Roger Arnold's picture
Roger Arnold on Jun 2, 2014

Price projections for solar power modulles, I believe, are “fragile”.  Anything which simply extrapolates the rate of reduction seen over the past 5 to 10 years is very likely wrong.  If one tracks spot prices over the last 6 months to a year, one finds that they have actually been rising.

Production cost reductions are not automatic.  They result from improvement in production facilities — new facilities being built, or older ones being rebuilt with newer equipment.  One doesn’t normally build new facilities or spend capital on major plant upgrades in a market that is stagnant or overserved.  The spectacular cost reductions in solar modules over the last ten years started from a combination of new technology for production of solar-rated polysilicon and new efficient module production facilities, built mostly in China, in response to market expansion.  The latter was mostly due to the very high level of subsidization in Germany.

In the latter part of that decade of price reductions, the reductions were not so much a reflection of falling production costs; they were a reflection of a distress in a market that had become overserved.

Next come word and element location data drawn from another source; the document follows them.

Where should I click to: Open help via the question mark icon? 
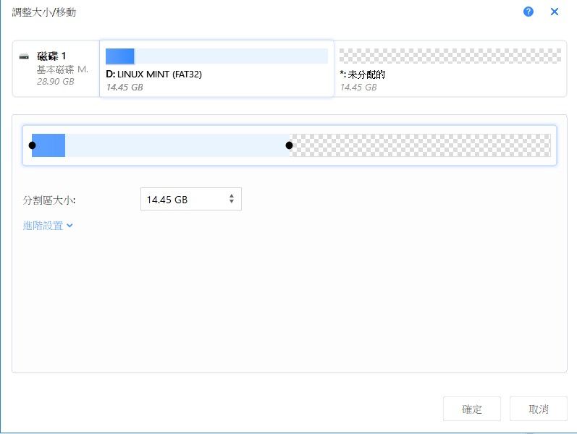point(528,12)

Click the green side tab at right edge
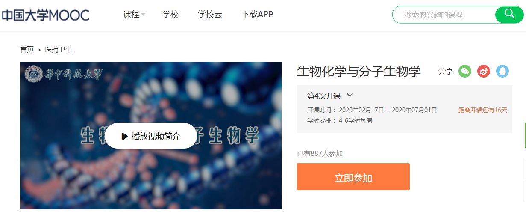pos(525,135)
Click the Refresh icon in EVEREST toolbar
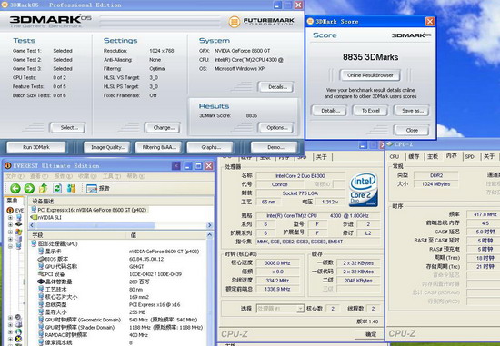Viewport: 500px width, 346px height. click(57, 188)
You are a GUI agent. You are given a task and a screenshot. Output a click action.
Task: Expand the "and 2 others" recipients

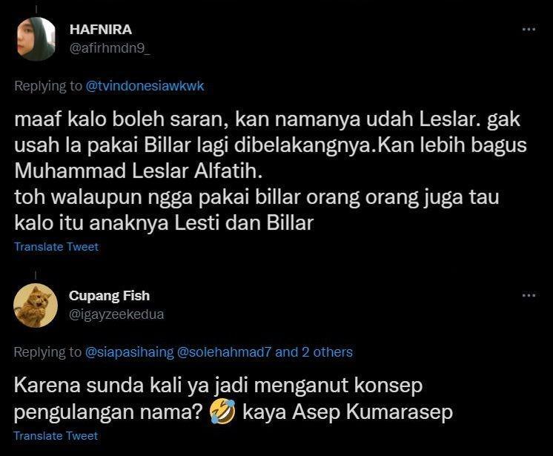314,352
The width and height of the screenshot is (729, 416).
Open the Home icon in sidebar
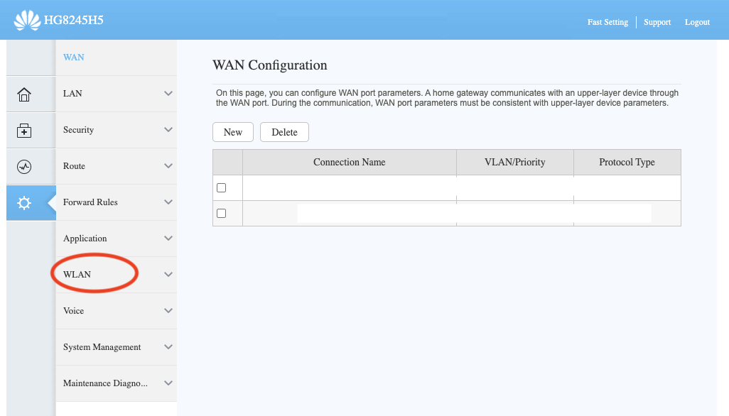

Only the newest, largest, and most efficient Chinese producers were making money at those prices, and their margins were razor thin.  The Chinese government jumped in with its own agressive solar power installation program to keep its producers in business after the European market slowed.  

Over the past year, there has been some consolidation, with less efficient producers allowed to fail. So the remaining producers have been able to raise their margins.  Hence the recent prices increases.  But there’s not much visible investment in new production capacity or plant upgrades. Maybe it’s there and my friend who tracks these things is just not seeing it.  But my personal, non-professional opinion is that those counting on a continuation of rapid price drops are “whistling in the dark”.  

In fact, if current subsidies are withdrawn too quickly, it’s possible that the market could collapse.  The cost reductions have been great, but they haven’t quite reached the point of “walking on their own”. 

Clayton Handleman's picture
Clayton Handleman on Jun 2, 2014

Short term there have been a lot of fluctuations in wholesale module prices.  However the underlying costs have followed a remarkably predictable production experience curve.  I have been a student of this thing for years and been astonished at how wholesale prices always drop back to the experience curve.  Things such as the silicon shortage or aggressive subsidy programs have kicked margins up and it pops up above the curve and then events such as the Chinese manufacturing subsidies will cut margins too tight or even to losses.  But overall, on a 5 – 10 year planning horizon this has proven to be very predictive.

However, the low hanging fruit in PV in the US is more in the area of soft costs.  Programs such as the one in Massachusetts is having a good deal of success at driving those down.  And the Sunshot inititiative, that seemed like fantasy only a few short years ago, is starting to look like it may meet its goals.